ABOUT THIS EXERCISE>
Transcribe each line below verbatim; pictures excluded.

=== Begin Enclosure ===

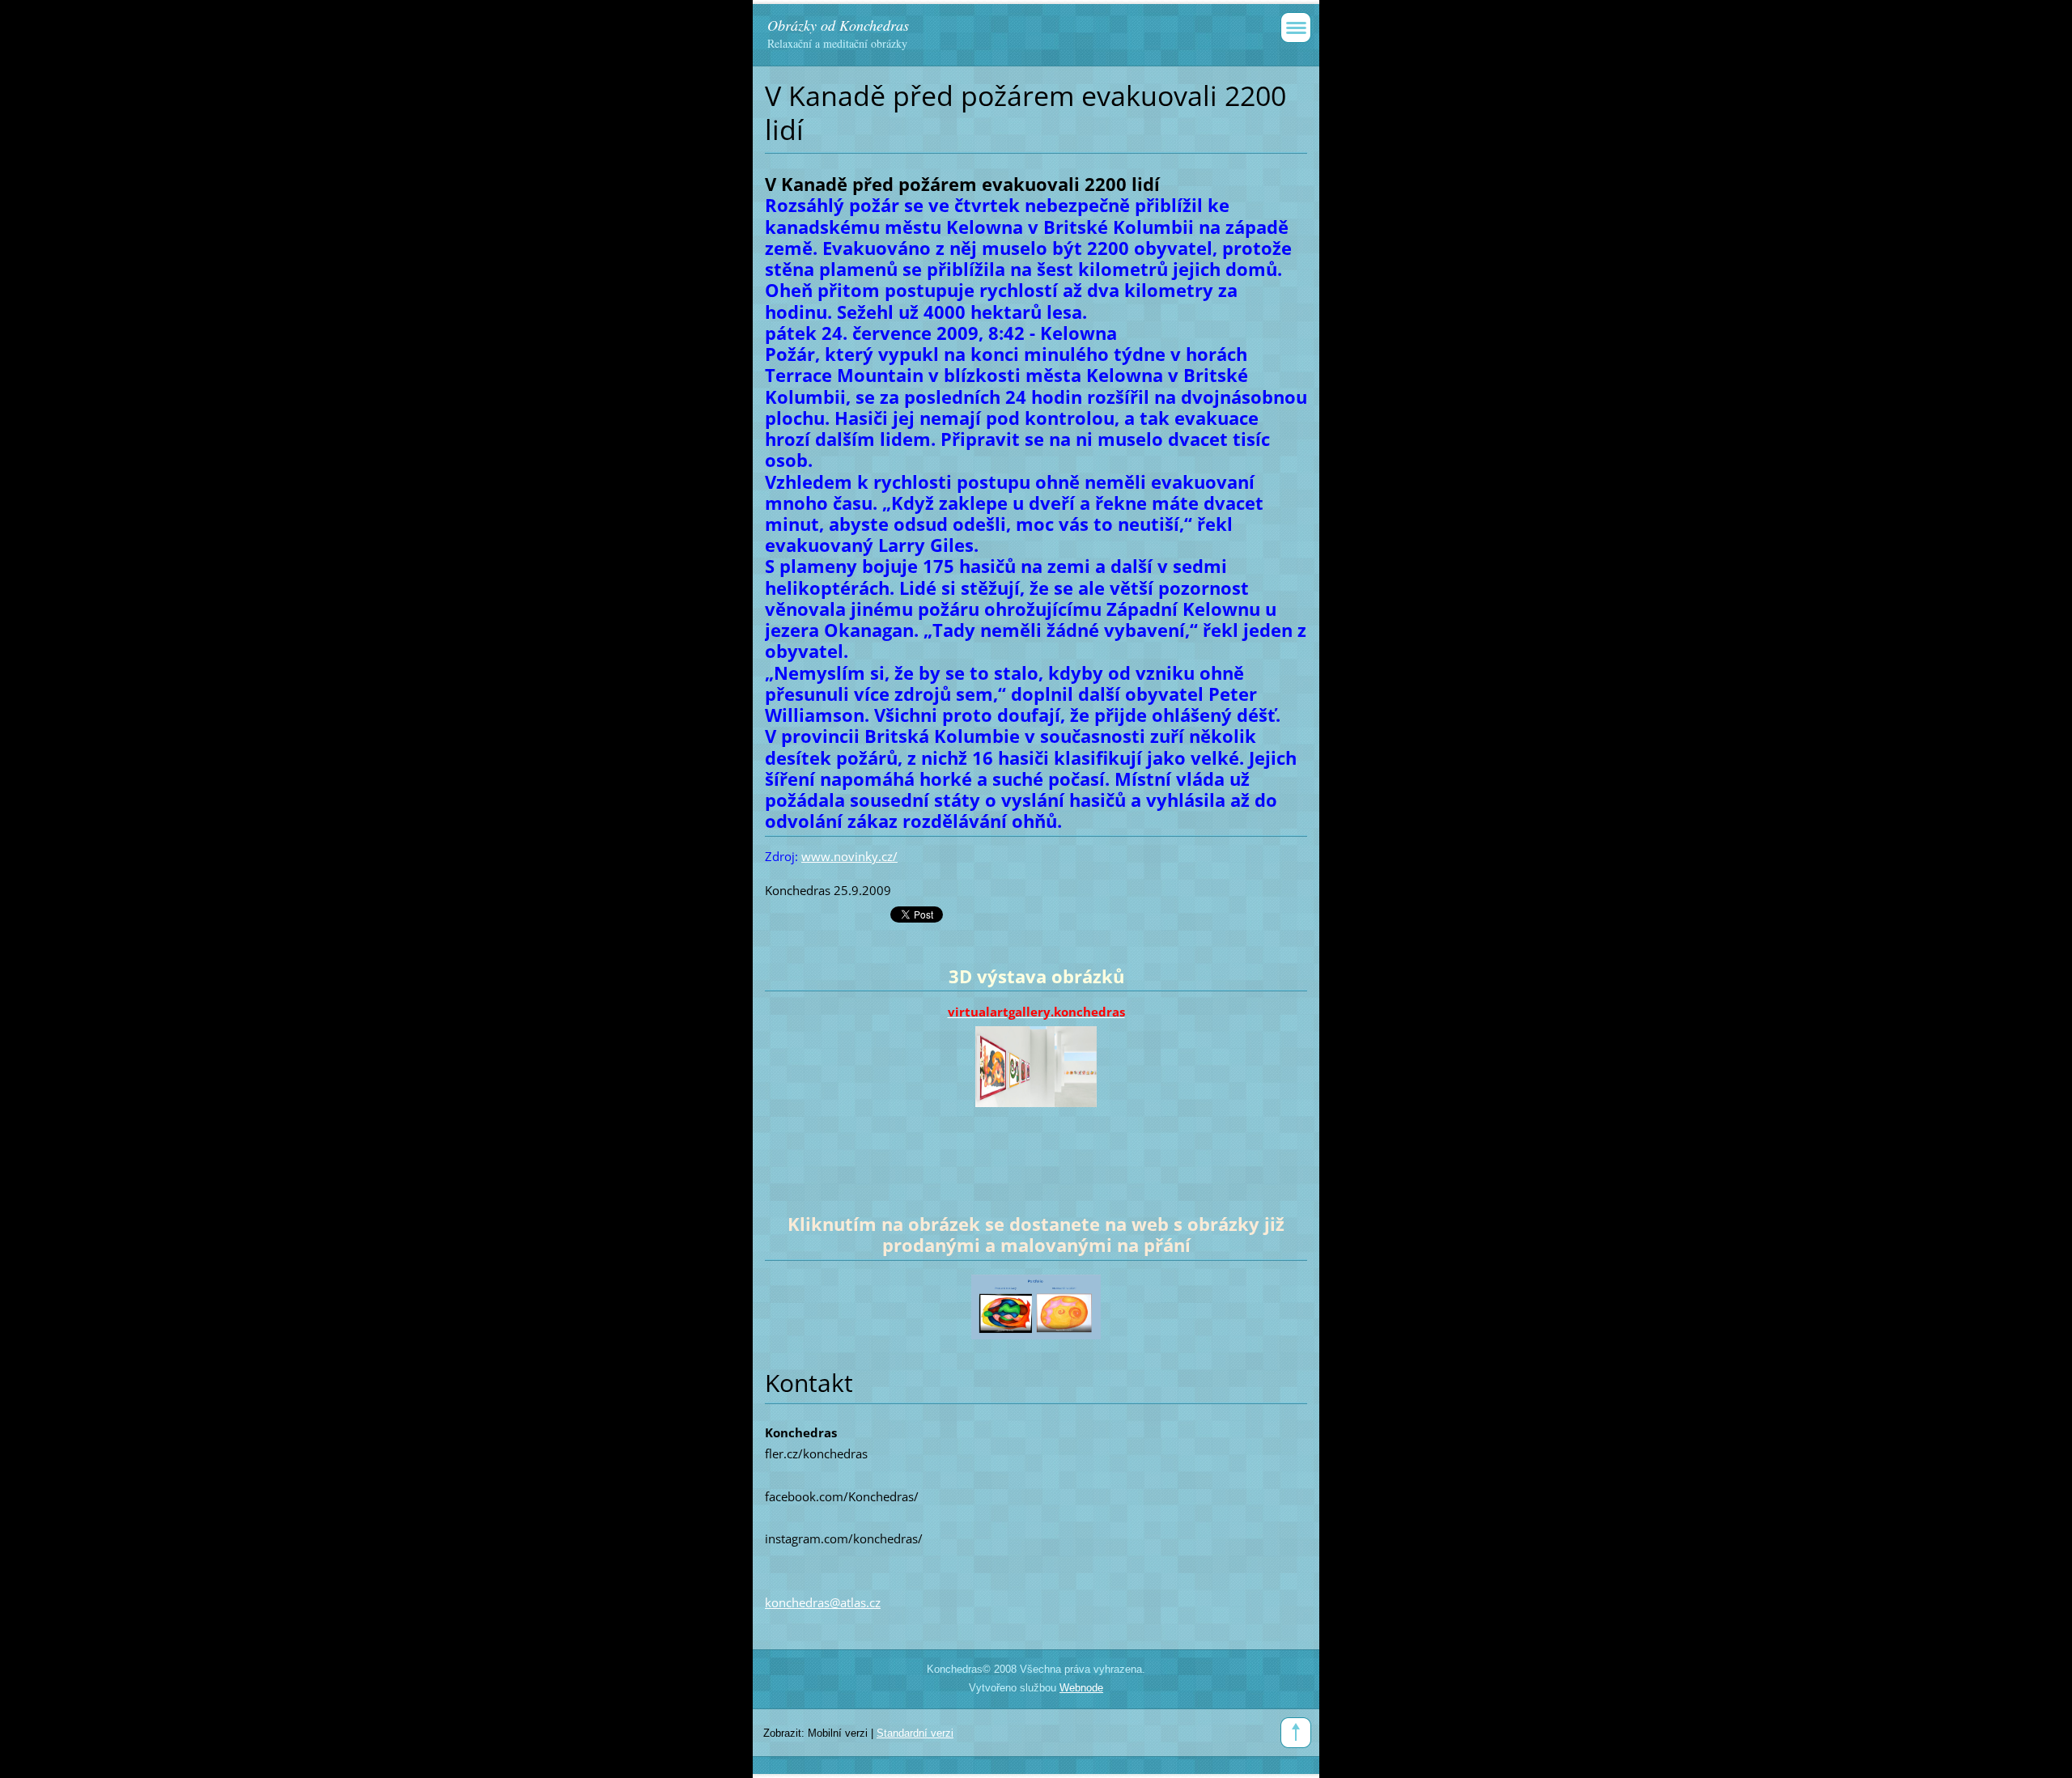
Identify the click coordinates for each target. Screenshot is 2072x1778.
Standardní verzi (915, 1733)
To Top (1295, 1732)
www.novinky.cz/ (849, 856)
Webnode (1081, 1688)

=== End Enclosure ===

OUTPUT OF THE TASK>
Identify the click coordinates for each target. Screenshot is 2072x1778.
Standardní verzi (915, 1733)
To Top (1295, 1732)
www.novinky.cz/ (849, 856)
Webnode (1081, 1688)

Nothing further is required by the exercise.